Van Witteloostein, SB i in. Neoglikolipidy dla długotrwałych peptydów: samoorganizujące się analogi peptydu podobnego do glukagonu 1 z właściwościami wiązania albuminy i wysoką siłą in vivo. Moore. medycyna. 14, 193–205 (2017).

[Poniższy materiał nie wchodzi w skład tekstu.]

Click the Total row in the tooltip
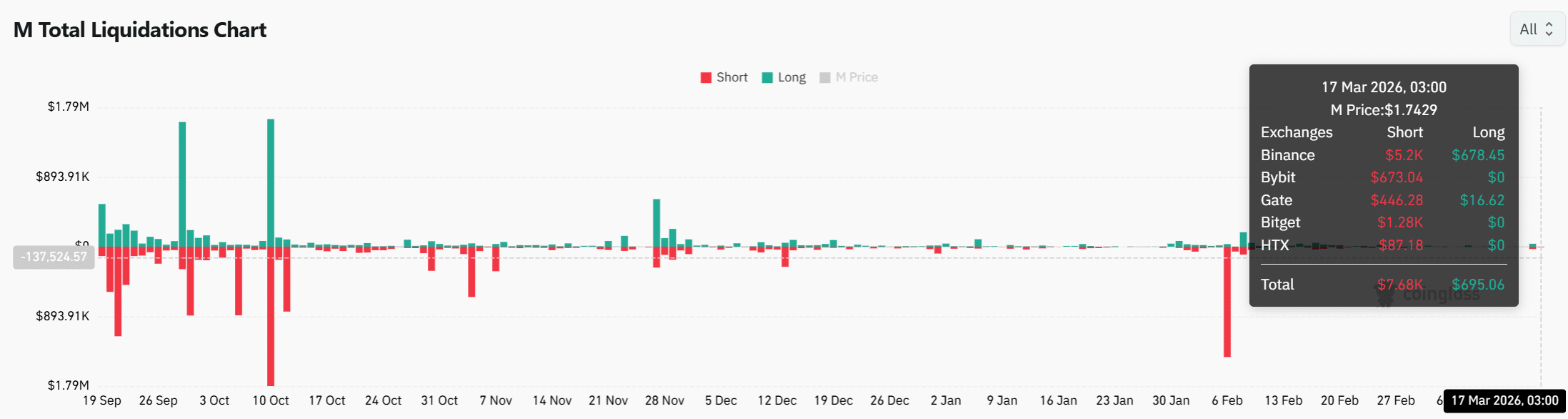Viewport: 1568px width, 419px height. pyautogui.click(x=1382, y=285)
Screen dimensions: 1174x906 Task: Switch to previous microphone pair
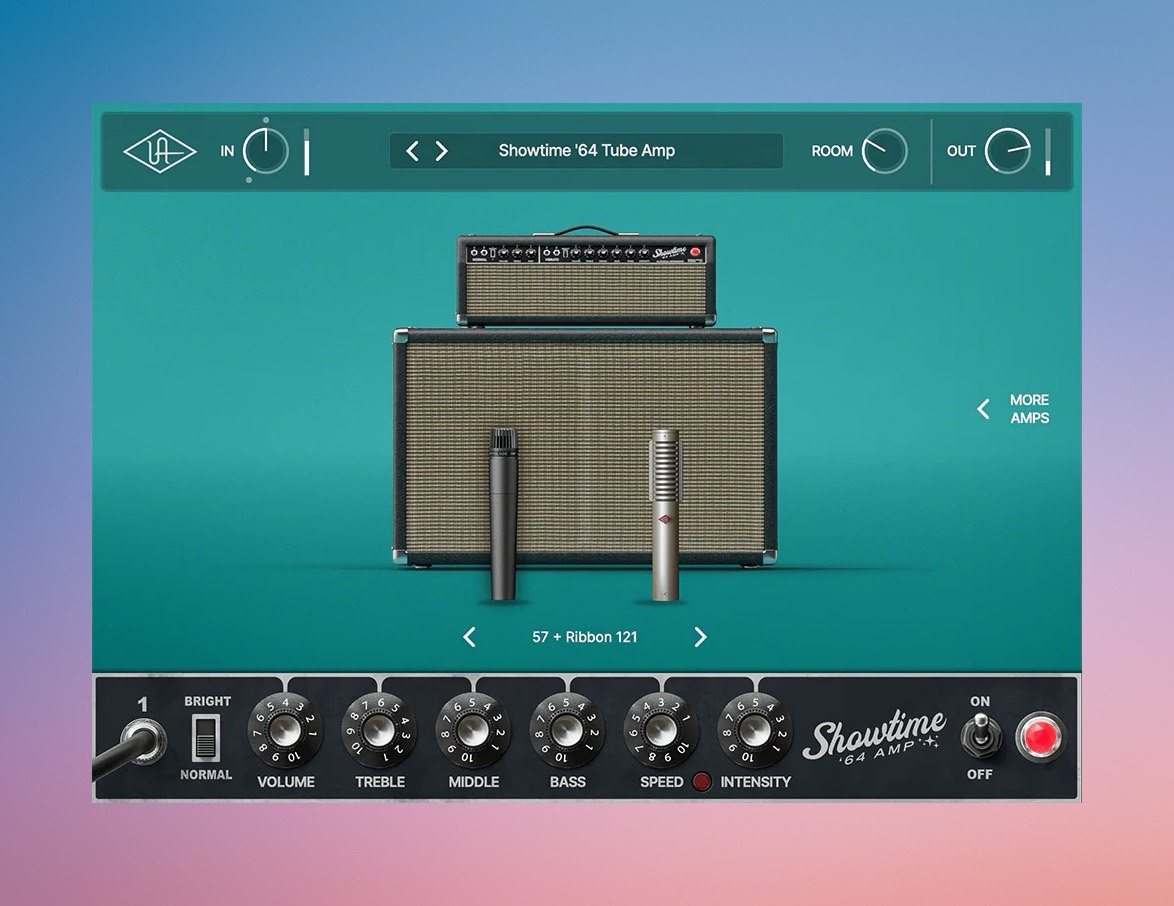click(x=469, y=637)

Zorzi, A., Middendorp, SJ, Wilbs, J., Deyle, K. i Heinis, C. Acylowany heptapeptyd wiąże albuminę z wysokim powinowactwem i zastosowaniem, ponieważ tag zapewnia długotrwały peptydy. Zorzi, A., Middendorp, SJ, Wilbs, J., Deyle, K. i Heinis, C. Acylowany heptapeptyd wiąże albuminę z wysokim powinowactwem i zastosowaniem, ponieważ tag zapewnia długotrwały peptydy.Zorzi, A., Middendorp, SJ, Wilbs, J., Dale, K. i Haynes, S. Acylowany heptapeptyd wiąże albuminę z wysokim powinowactwem, a jej zastosowanie jako etykiety zapewnia długo działający peptyd. Zorzi, A., Middendorp, SJ, Wilbs, J., Deyle, K. i Heinis, C. 酰化七肽以高亲和力结合白蛋白 并作为标签提供长效肽。 并作为标签提供长效肽。 并作为标签提供长效肽。 Zorzi, A., Middendorp, SJ, Wilbs, J., Deyle, K. & Heinis, C. 鎄化七 peptyd 以高亲和力设计白白约筒 使用于设计手机长整线等。 使用于设计手机长整线等。 使用于设计手机长整线等。Zorzi, A., Middendorp, SJ, Wilbs, J., Dale, K. i Haynes, S. Acylowane heptapeptydy wiążą albuminę z wysokim powinowactwem i służą jako etykiety do długo działającego dostarczania peptydów.Nat. Komunikat 8, 16092 (2017).